Further study may look at homes owned by B.C. shell companies, students and other family members

Dan Fumano
The Province

Recent data released by Statistics Canada only looked at non-resident property ownership in Vancouver and Toronto. NICK PROCAYLO

Last week’s government data release, which was the most comprehensive study to date of foreign ownership of Canadian real estate, was just “the tip of the iceberg,” says the director of Statistics Canada’s new housing program.

The new year will bring the release of more data providing a deeper, broader, and “much more nuanced” look into Canadian property ownership, said Haig McCarrell, director of the Statistics Canada division overseeing the Canadian Housing Statistics Program (CHSP).

Last Tuesday marked the first release from the CHSP, an initiative supported by both StatsCan and the Canada Mortgage and Housing Corporation. The release made local, national, and international headlines, with the Wall Street Journal reporting the study’s initial findings “garnered global attention.”

But there’s much more to come, said McCarrell, reached by phone in Ottawa.

As Postmedia reported last week, among other noteworthy findings, CHSP’s initial release showed that in pricey markets like Vancouver and Richmond, one in five of the most recently built condos is owned by non-residents.

But some experts stated the true proportion of foreign-owned properties could be higher. McCarrell said StatsCan hopes future research will illuminate more details about certain kinds of property ownership arrangements.

For example, a property owned by a B.C.-incorporated shell company with foreign owners would, for the purposes of this month’s release, count as Canadian-owned, McCarrell said. Eventually, StatsCan wants to determine how much Canadian real estate is owned by “resident corporations with foreign owners.”

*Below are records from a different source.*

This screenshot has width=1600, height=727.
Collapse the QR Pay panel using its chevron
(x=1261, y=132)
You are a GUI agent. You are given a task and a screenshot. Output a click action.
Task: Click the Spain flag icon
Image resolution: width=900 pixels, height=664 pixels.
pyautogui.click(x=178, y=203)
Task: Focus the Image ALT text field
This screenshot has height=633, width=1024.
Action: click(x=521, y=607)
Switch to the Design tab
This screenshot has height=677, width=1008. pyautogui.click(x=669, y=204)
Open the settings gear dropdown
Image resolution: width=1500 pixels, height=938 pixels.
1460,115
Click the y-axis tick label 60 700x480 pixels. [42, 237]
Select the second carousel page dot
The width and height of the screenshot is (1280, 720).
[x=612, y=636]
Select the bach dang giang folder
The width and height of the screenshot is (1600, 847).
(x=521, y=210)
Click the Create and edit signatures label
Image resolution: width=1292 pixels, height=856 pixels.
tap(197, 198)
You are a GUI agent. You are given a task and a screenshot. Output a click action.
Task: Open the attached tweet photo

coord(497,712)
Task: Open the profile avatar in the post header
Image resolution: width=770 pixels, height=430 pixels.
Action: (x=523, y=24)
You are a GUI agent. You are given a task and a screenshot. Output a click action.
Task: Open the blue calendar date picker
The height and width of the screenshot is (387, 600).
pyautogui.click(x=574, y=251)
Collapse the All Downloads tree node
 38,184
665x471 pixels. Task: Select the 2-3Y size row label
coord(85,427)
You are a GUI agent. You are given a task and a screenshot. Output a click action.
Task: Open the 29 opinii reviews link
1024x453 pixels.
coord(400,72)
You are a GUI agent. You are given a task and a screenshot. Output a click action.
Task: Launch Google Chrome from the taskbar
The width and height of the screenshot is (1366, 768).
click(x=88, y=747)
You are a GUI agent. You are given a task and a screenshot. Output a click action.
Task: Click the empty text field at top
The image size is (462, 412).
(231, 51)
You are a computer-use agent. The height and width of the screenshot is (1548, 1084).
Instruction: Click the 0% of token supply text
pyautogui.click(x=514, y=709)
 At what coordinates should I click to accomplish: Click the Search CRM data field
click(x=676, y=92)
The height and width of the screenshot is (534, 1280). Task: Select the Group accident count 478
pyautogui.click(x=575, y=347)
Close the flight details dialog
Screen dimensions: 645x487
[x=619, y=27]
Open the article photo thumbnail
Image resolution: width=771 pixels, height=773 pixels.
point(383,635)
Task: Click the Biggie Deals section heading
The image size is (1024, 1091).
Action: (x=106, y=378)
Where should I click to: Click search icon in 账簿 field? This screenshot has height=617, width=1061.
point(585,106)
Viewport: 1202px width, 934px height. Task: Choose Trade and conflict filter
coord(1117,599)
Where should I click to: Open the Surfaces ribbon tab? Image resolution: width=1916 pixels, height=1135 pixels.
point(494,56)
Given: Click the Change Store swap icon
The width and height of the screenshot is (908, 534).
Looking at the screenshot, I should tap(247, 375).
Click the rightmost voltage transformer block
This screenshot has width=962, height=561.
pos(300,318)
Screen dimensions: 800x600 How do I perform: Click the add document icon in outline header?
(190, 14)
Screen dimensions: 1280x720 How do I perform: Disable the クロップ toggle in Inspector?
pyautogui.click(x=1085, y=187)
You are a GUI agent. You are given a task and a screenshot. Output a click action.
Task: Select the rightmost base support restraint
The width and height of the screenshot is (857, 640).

Another area where McCarrell hopes to shed light is overseas residents buying Canadian properties in the name of spouses or children.

If a foreigner buys a Canadian home with money generated overseas, and puts the property in the name of a child attending school in Canada, it would not count as foreign-owned in this initial StatsCan study. McCarrell said future CHSP research could compare tax filings and property title records to find, for example, certain neighbourhoods with disproportionate numbers of multi-million properties owned by “students” with no declared income.

“We want to look at the use of the property,” he said. “Is this property for owner accommodation? Is it for rental? Is it for investment purposes? Or is it for recreation?”

For the initial study, StatsCan and CMHC defined “non-resident homeowner” (often expressed as “foreign owner”) as someone whose principal residence is outside of Canada, regardless of citizenship.

The first release examined non-resident property ownership in the metropolitan areas of Vancouver and Toronto, regions that have seen contentious debates about the role of offshore money in increasingly unaffordable housing markets.

But future research may broaden the scope to include other B.C. markets such as Kelowna and Victoria, McCarrell said.

“We can’t do everything right away, it’s going to take us some time. This is a really big undertaking,” he said. “And I think you’re seeing the tip of the iceberg right now, quite frankly.”